◆ Фрагмент текста:
******************************

И.Г. – Партизаны старались не вступать в большие открытые бои, и тут дело не только в нехватке боеприпасов. Немцы постоянно устраивали засады на подходах к крупным населенным пунктам или к железной дороги, организовывали «блок»-посты и пулеметные заслоны вдоль полотна ж/д, мы это учитывали, и очень многое зависело от действий отрядной разведки.
Бывало, что и мы нарывались. Один раз заходим в какой-то городок, нам сказали, что там нет немцев и полицаев, прошли пару улиц, выходим к площади. А там сотни немцев с техникой, целая армейская часть остановилась. Завязался бой, но силы были столь неравны, что мы с боем отходили в лес, шансов у нас против такой силы не было…
Один раз наш отряд на переходе днем наткнулся на крупную и серьезно подготовленную засаду в поле, здесь немцы пустил на нас БТРы и многих наших там поубивали.
В отместку мы провели очень эффектную диверсию в Житомире, отомстили за своих погибших.
Риск при проведении диверсий на железной дороге всегда был максимальным, но когда ты почти каждый день ходишь на диверсии, то ощущение смертельной опасности настолько притупляется, что на задание идешь как на «обычную работу».
В моем отделении было девять человек. Один погиб во время перестрелки, после того как мы пустили под откос эшелон, другой погиб на моих глазах на «самоподрыве», что-то у него случилось с миной во время закладки заряда под рельсы. Четыре человека были убиты, когда нашу группу окружили немцы и мы пошли на прорыв… Кроме меня из этой подрывной группы выжил мой близкий друг и постоянный напарник под диверсиям Животовский…
Самые тяжелые потери мы понесли в 1944 году, буквально перед соединением с частями Красной Армии. Мы оказались в прифронтовой зоне, и к своим пришлось прорываться с боем, и тогда погибли сотни человек. К тому времени все подрывные диверсионные группы были собраны в один отдельный батальон и при прорыве немцы отсекли от общей массы партизан группу подрывников, примерно в шестьдесят–семьдесят человек численностью.
Все они погибли в бою, за исключением одного минера, который раненый пробрался через линию фронта и рассказал, как погибли наши товарищи.
Г.К. – С «бандеровскими» формированиями у советских партизан соблюдалось негласное перемирие или велись боевые действия?
И.Г. – Перемирия точно не было… Стреляли друг в друга, так как «бандеровцы» считали своими врагами и «красных партизан», и немцев. Но они не вели против нас активных боевых действий, а партизаны с ними тоже не особо связывались, я лично помню только один ночной бой, когда наш отряд наткнулся на засаду «бандеровцев».

******************************

◆ Исходные данные:
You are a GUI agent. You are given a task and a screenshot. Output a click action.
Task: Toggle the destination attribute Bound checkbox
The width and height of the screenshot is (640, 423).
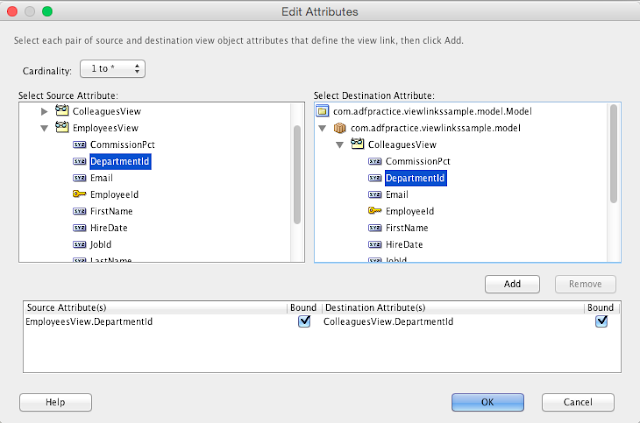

******************************

Перепишите часть текста о партизанской войне от «Бывало, что и» до «наших там поубивали.», поставив «поселок» вместо «городок».

◆ Ответ на задание:
Бывало, что и мы нарывались. Один раз заходим в какой-то поселок, нам сказали, что там нет немцев и полицаев, прошли пару улиц, выходим к площади. А там сотни немцев с техникой, целая армейская часть остановилась. Завязался бой, но силы были столь неравны, что мы с боем отходили в лес, шансов у нас против такой силы не было…
Один раз наш отряд на переходе днем наткнулся на крупную и серьезно подготовленную засаду в поле, здесь немцы пустил на нас БТРы и многих наших там поубивали.